METHODS: 737 treatment-seeking smokers provided demographic info and smoking history, and were assessed for nicotine dependence, motivation to quit, and task and barrier self-efficacy (Smoking Self-Efficacy Questionnaire; SEQ-12) for smoking cessation. Current and past psychiatric diagnoses were assessed with the Mini International Psychiatric Interview (M.I.N.I. 6.0). ANOVA, chi-square and correlations were calculated for the smoking-related variables across the psychiatric categories.
RESULTS: Those with a current diagnosis smoked more cigarettes and were highly nicotine dependent. These individuals had lower barrier self-efficacy compared to those with past or no diagnosis; no differences between groups were observed on task self-efficacy. Motivation to quit was significantly correlated with task self-efficacy in all 3 groups, but with barrier-self efficacy only among those with no lifetime diagnosis of psychiatric illness.
CONCLUSION: Our results highlight the differences in task and barrier cessation self-efficacy in treatment-seeking smokers. Those with a current psychiatric diagnosis have less confidence in their ability to quit when confronting barriers, especially those reflecting internal states. These results highlight the need for targeted interventions to improve cessation self-efficacy, an important determinant of health behavior change.
Copyright © 2015 Elsevier Ltd. All rights reserved.

Entities:  

Keywords:  Psychiatric illness; Self-efficacy; Smoking cessation

Mesh:

Year:  2015        PMID: 25813271     DOI: 10.1016/j.addbeh.2015.03.002

Source DB:  PubMed          Journal:  Addict Behav        ISSN: 0306-4603            Impact factor:   3.913


  4 in total

1.  Proactive outreach tobacco treatment for socioeconomically disadvantaged smokers with serious mental illness.
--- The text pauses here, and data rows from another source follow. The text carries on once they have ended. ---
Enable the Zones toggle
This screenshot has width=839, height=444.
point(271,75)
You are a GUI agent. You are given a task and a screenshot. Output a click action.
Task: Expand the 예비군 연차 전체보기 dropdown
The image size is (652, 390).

Authors:  Patrick J Hammett; Harry A Lando; Darin J Erickson; Rachel Widome; Brent C Taylor; David Nelson; Sandra J Japuntich; Steven S Fu
Journal:  J Behav Med       Date:  2019-07-30

2.  Proactive tobacco treatment for individuals with and without a mental health diagnosis: Secondary analysis of a pragmatic randomized controlled trial.

Authors:  Sandra J Japuntich; Scott E Sherman; Anne M Joseph; Barbara Clothier; Siamak Noorbaloochi; Elisheva Danan; Diana Burgess; Erin Rogers; Steven S Fu
Journal:  Addict Behav       Date:  2017-07-15       Impact factor: 3.913

3.  The relationship between smoking cessation and binge drinking, depression, and anxiety symptoms among smokers with serious mental illness.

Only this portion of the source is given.